Although using CHX could be beneficial in the ART method due to its antimicrobial and remineralization effect, the effect of CHX on GI bond strength is unclear. Recent studies found that there was no significant difference in bond H-GIC bond strength after applying CHX [33,34,35]. Given that new H-GICs are being developed, it will be beneficial to see how CHX affects the bond strength and stability. Moreover, the antimicrobial effect of CHX might reduce pulpal pathology from developing in deep dentin caries cases post-restoration. Thus, clinical studies on the survival rate of ART-treated teeth when using CHX with an H-GIC restoration are of particular interest to improve the clinical success of ART in the future.

Conclusion

Our results indicated that the groups that used 2% CHX as a cavity disinfectant with H-GIC restoration had a higher mean mineral density gain compared with the groups with H-GIC restoration alone.

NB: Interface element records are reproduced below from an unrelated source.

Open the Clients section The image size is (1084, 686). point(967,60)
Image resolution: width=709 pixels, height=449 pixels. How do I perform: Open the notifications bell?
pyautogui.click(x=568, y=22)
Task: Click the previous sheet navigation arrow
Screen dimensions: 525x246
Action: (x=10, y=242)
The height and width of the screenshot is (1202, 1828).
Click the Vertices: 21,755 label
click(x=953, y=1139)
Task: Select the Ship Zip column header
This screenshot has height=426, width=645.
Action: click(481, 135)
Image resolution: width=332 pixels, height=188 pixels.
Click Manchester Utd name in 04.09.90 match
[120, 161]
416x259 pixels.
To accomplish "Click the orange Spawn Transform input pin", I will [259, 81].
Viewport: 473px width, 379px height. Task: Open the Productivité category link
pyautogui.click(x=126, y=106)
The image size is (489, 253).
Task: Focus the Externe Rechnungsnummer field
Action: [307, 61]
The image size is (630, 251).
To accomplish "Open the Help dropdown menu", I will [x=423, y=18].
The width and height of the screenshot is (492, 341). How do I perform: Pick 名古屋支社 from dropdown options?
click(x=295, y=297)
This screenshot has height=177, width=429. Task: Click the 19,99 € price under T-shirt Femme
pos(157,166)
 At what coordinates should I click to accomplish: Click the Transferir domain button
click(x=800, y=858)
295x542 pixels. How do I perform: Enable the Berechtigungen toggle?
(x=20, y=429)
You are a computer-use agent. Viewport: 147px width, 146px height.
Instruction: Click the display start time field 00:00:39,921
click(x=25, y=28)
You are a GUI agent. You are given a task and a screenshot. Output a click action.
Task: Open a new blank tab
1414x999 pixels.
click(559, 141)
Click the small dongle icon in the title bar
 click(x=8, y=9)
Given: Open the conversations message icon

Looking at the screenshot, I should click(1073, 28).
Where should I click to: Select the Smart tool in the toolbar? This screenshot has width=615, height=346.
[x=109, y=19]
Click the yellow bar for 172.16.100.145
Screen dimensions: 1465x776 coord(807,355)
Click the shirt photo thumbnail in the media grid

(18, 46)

When the dentin was demineralized, CHX increased remineralization by neutralizing the acid effects of the dentin conditioner, maintaining the collagen fibrils, and mineral phosphate attraction. Thus, 2% CHX enhances the remineralization of the dentin adjacent to the H-GIC restoration. Using CHX as a cavity disinfectant is beneficial to ART due to its antimicrobial and remineralization effects. The limitation of this study is that it was an in vitro study. Our results need to be confirmed by clinical studies of the remineralizing effects of CHX used as a cavity disinfectant. Furthermore, clinical studies on the survival rate of ART-treated teeth when using CHX with an H-GIC restoration are of particular interest to improve the clinical success of ART in the future.